Texto fornecido.
== == ==

Isto permite à criança manter o foco na tarefa/atividade que está a realizar em vez de estar distraída com outros estímulos, como por exemplo a etiqueta da camisola que está a roçar no pescoço, o cheiro de um creme de mãos ou um barulho proveniente do exterior.
Para uma pessoa com dificuldades de processamento sensorial é difícil processar e agir de acordo com a informação recebida através dos sentidos, o que cria desafios no desempenho das tarefas do dia a dia e pode resultar, por exemplo, em dificuldades na coordenação motora, problemas comportamentais, ansiedade, depressão, insucesso escolar, etc., caso não receba um acompanhamento e intervenção apropriados.
As disfunções de processamento sensorial podem existir na ausência de diagnóstico de perturbações de autismo.
Circuitos Sensoriais
Os terapeutas ocupacionais frequentemente recomendam que o dia seja iniciado com um circuito sensorial: uma atividade sensoriomotora que ajuda a criança a alcançar o estado de “preparado para aprender”. Os circuitos sensoriais são uma série de atividades desenhadas especificamente para “acordar” todos os sentidos. São uma ótima forma de estimular ou preparar a criança para o dia. Cada sessão inclui:
- – Atividades de alerta (exemplo: girar, saltar numa bola de ginásio, saltar à corda, “jumping jacks / star jumps”) para estimular o sistema nervoso central para preparar a criança para aprender
- – Atividades organizadoras (exemplo: manter o equilíbrio sobre uma tábua/prancha de equilíbrio ou num tronco, fazer malabarismos)
- – Atividades relaxantes (trabalho muscular exigente ou de pressão profunda, exemplo: empurrar a parede, flexões, uso de pesos) de forma a consciencializar a noção do corpo no espaço e a promover a capacidade de auto-regular inputs sensoriais.
Está provado que a intervenção da Terapia Ocupacional tem impacto no melhoramento da comunicação, competências de interação, competências motoras nas crianças consideradas “difíceis de alcançar”. As crianças ficam mais reguladas após a intervenção o que reduz a ansiedade e promove oportunidades de prosperar neste ambiente sobrecarregado em que nós vivemos.

== == ==

Dados para análise.
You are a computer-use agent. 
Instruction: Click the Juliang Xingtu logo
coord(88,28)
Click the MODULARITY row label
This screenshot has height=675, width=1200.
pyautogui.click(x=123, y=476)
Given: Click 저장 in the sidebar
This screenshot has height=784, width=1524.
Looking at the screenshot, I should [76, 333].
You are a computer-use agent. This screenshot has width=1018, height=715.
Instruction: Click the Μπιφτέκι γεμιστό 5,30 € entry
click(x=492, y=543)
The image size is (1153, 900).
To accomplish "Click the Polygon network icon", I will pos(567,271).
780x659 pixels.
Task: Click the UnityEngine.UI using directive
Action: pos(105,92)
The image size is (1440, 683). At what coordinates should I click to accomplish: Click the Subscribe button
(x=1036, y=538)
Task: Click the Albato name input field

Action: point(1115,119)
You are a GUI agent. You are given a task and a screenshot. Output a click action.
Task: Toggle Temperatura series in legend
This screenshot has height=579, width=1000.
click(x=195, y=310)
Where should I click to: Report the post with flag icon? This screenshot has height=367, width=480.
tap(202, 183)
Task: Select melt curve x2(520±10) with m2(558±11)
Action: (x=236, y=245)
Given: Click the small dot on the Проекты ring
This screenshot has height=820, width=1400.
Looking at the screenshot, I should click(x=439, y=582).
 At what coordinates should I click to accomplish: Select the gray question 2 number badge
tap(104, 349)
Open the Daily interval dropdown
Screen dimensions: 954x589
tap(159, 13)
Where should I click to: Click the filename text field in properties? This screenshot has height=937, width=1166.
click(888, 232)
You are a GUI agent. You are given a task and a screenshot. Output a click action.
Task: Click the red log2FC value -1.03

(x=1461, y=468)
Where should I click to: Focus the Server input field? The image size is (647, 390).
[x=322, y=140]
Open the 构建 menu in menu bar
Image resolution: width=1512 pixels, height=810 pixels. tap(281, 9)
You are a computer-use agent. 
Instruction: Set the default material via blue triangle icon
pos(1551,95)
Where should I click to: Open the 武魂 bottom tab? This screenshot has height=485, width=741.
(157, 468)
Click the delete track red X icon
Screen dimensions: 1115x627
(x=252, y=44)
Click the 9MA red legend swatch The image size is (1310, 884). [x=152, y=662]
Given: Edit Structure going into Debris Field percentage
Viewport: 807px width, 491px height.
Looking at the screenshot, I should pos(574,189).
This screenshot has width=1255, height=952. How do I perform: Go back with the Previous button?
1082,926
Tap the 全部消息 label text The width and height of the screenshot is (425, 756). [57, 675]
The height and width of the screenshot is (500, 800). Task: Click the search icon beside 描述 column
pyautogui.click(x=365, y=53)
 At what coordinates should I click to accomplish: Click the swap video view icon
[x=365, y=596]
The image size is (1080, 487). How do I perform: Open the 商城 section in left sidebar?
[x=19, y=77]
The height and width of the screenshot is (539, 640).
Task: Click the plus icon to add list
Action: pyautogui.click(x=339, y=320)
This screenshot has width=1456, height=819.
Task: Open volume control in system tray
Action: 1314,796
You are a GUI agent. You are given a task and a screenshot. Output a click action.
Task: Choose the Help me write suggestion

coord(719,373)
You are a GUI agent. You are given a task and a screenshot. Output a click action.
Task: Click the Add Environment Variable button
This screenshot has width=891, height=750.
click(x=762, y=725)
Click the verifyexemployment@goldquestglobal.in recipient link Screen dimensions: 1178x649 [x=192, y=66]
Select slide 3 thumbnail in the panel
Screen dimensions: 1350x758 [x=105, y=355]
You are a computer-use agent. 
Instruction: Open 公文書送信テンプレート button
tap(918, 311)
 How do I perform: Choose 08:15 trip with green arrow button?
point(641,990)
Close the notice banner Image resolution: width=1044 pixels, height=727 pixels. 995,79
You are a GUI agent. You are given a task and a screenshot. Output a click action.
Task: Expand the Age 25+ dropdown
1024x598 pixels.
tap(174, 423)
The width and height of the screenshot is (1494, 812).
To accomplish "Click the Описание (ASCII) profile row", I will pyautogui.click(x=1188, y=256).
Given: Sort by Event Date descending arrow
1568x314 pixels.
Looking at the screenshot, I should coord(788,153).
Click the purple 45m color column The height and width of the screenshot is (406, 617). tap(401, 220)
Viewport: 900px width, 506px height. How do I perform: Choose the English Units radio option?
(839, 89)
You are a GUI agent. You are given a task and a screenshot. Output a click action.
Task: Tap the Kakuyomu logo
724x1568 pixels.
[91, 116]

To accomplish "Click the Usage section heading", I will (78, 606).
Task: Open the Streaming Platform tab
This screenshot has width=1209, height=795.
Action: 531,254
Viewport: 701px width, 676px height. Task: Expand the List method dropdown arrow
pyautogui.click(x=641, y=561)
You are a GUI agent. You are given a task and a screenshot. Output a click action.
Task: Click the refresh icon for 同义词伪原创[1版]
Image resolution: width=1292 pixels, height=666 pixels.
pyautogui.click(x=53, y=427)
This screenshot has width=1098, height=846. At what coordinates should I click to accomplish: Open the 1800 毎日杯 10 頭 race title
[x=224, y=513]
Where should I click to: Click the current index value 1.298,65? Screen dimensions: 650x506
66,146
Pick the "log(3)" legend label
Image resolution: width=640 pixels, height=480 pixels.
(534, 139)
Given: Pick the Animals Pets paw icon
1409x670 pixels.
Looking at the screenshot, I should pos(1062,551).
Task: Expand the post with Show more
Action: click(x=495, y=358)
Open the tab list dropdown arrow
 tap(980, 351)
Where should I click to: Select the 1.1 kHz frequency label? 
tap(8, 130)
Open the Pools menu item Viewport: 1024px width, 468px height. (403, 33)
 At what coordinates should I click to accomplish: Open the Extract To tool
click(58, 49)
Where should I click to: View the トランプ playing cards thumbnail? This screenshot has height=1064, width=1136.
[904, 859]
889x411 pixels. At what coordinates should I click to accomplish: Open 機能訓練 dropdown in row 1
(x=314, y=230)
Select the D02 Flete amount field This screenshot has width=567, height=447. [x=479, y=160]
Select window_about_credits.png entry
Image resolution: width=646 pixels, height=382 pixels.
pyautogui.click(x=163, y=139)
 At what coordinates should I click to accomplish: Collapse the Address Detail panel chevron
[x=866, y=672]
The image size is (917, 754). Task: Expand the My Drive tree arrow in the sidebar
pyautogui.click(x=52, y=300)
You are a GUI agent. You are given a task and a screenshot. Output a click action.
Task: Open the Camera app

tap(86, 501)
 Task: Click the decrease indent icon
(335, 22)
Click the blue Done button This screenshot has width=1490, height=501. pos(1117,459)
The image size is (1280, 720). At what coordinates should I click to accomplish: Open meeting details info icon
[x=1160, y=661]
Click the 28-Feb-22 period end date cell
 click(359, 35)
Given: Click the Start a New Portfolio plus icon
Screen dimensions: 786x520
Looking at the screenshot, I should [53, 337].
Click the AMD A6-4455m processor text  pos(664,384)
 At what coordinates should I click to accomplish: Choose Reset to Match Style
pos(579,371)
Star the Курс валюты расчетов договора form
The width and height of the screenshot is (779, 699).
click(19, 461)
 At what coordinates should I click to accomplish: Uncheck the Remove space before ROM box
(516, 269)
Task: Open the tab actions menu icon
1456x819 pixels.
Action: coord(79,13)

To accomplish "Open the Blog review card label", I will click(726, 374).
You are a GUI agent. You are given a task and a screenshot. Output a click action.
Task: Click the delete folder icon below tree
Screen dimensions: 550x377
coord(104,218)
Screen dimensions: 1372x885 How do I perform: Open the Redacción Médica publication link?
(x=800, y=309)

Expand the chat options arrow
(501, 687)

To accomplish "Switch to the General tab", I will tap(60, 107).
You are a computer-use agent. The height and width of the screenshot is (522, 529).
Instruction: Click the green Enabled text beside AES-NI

== == ==

Exercício A.
Responda às perguntas sobre o texto sobre processamento sensorial:
(i) As disfunções de processamento sensorial podem existir sem diagnóstico de perturbações de autismo?
(ii) Com que atividade os terapeutas ocupacionais recomendam frequentemente iniciar o dia?
(iii) Que três tipos de atividades inclui cada sessão?
Exercício B.
Pode transcrever o trecho do texto sobre processamento sensorial entre "Para uma pessoa" e "perturbações de autismo.", inclusive?
Exercício C.
Pode continuar o texto sobre processamento sensorial a partir do ponto em que ele termina?
Os itens não têm relação com o texto sobre processamento sensorial.

Resposta A.
(i) Sim, podem existir na ausência desse diagnóstico.
(ii) Com um circuito sensorial.
(iii) Atividades de alerta, atividades organizadoras e atividades relaxantes.

Resposta B.
Para uma pessoa com dificuldades de processamento sensorial é difícil processar e agir de acordo com a informação recebida através dos sentidos, o que cria desafios no desempenho das tarefas do dia a dia e pode resultar, por exemplo, em dificuldades na coordenação motora, problemas comportamentais, ansiedade, depressão, insucesso escolar, etc., caso não receba um acompanhamento e intervenção apropriados.
As disfunções de processamento sensorial podem existir na ausência de diagnóstico de perturbações de autismo.

Resposta C.
10 estratégias simples
- 1. Para a criança que se sente assoberbada com o excesso de barulho, ofereça-lhe uns tampões para os ouvidos ou deixe-a utilizar o MP3 enquanto se tenta concentrar.
- 2. Para a criança que fica agitada com o toque, deixe-a sentar-se na sala numa mesa da primeira fila ou da última fila para evitar receber encontrões. Deixe-a sair cerca de 3 minutos mais cedo que os restantes colegas para a aula seguinte para evitar colisões nos corredores.
- 3. Para a criança que tem dificuldades em manter-se sentada ou quieta, inclua pequenos intervalos de movimento. Explore algumas alternativas que se possam colocar na cadeira, por exemplo: uma almofada de equilíbrio permite “movimentos nervosos” constantes.
- 4. Para crianças que gostam de abraços experimente roupa interior de lycra (exemplo aquelas t-shirts que se utilizam no mar/para surfar).
- 5. Para a criança que tem dificuldades de ver textos de letra preta num papel branco, substitua por papel colorido. Isto será menos stressante para os olhos. Tenha isto em conta também para apresentações nomeadamente apresentações no Powerpoint.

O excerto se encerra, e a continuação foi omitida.